**YOUR TASK**
Work out how many lines of the listing below hold the word "computer", and give that number only.

RECORDS START

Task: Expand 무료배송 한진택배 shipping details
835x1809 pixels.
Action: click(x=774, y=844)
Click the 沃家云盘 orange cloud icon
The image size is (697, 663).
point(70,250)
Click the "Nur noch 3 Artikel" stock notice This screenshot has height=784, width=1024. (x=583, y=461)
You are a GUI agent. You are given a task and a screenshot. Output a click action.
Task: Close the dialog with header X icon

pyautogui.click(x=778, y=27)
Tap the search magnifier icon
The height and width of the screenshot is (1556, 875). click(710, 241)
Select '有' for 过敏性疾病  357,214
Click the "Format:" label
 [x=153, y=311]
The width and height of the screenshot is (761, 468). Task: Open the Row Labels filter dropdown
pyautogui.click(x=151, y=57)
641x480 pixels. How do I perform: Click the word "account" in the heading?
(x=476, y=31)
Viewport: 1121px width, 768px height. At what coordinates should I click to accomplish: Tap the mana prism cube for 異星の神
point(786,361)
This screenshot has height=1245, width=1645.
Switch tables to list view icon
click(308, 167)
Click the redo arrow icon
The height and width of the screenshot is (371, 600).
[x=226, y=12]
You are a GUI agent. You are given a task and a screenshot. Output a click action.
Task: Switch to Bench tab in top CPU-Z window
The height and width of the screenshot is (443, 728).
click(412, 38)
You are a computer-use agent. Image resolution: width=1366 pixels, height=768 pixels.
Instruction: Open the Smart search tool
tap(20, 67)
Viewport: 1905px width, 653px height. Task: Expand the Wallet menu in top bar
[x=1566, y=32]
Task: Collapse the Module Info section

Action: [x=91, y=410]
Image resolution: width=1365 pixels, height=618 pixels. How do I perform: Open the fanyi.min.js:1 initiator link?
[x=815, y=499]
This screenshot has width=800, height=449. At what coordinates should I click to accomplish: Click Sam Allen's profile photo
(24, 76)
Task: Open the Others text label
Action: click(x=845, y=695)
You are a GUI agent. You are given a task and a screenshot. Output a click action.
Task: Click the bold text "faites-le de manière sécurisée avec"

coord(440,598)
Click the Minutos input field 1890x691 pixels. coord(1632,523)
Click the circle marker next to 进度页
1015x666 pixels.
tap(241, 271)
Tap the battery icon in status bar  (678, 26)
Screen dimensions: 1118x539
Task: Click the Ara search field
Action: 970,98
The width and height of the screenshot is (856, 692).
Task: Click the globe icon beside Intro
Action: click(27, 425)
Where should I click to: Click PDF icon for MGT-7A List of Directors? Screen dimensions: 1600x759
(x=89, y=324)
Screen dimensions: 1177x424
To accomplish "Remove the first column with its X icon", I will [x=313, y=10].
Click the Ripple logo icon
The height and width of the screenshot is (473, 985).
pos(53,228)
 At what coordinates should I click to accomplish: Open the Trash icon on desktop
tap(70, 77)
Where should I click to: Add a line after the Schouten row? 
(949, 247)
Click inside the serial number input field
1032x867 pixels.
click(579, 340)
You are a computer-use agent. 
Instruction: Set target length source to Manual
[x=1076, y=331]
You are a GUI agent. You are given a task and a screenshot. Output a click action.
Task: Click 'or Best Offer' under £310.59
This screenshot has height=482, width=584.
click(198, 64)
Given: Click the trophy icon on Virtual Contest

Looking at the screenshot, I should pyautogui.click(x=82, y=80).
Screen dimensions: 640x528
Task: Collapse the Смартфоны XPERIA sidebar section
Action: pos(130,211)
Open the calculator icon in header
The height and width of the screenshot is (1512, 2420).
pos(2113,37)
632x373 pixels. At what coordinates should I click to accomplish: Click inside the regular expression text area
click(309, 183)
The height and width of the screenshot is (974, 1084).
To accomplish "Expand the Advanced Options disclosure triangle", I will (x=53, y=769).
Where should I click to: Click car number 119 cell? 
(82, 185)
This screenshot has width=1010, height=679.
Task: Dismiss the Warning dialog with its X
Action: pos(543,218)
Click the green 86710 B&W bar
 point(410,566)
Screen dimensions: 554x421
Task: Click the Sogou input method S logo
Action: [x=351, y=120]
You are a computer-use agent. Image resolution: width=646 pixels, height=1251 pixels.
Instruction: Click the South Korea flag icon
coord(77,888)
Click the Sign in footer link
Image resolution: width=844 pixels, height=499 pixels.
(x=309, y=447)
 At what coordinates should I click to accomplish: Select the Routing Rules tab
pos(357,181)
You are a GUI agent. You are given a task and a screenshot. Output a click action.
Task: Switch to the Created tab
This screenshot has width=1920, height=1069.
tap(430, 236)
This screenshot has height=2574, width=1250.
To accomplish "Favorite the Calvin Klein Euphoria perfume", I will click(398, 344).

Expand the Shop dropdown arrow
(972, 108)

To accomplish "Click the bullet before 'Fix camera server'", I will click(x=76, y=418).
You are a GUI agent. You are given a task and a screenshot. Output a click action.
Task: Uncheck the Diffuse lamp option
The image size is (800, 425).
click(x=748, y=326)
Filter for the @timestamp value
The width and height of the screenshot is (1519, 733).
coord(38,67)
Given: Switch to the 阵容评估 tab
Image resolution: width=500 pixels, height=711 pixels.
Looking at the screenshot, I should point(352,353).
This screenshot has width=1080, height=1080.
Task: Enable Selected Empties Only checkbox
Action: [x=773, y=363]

RECORDS END

**RESPONSE AREA**
3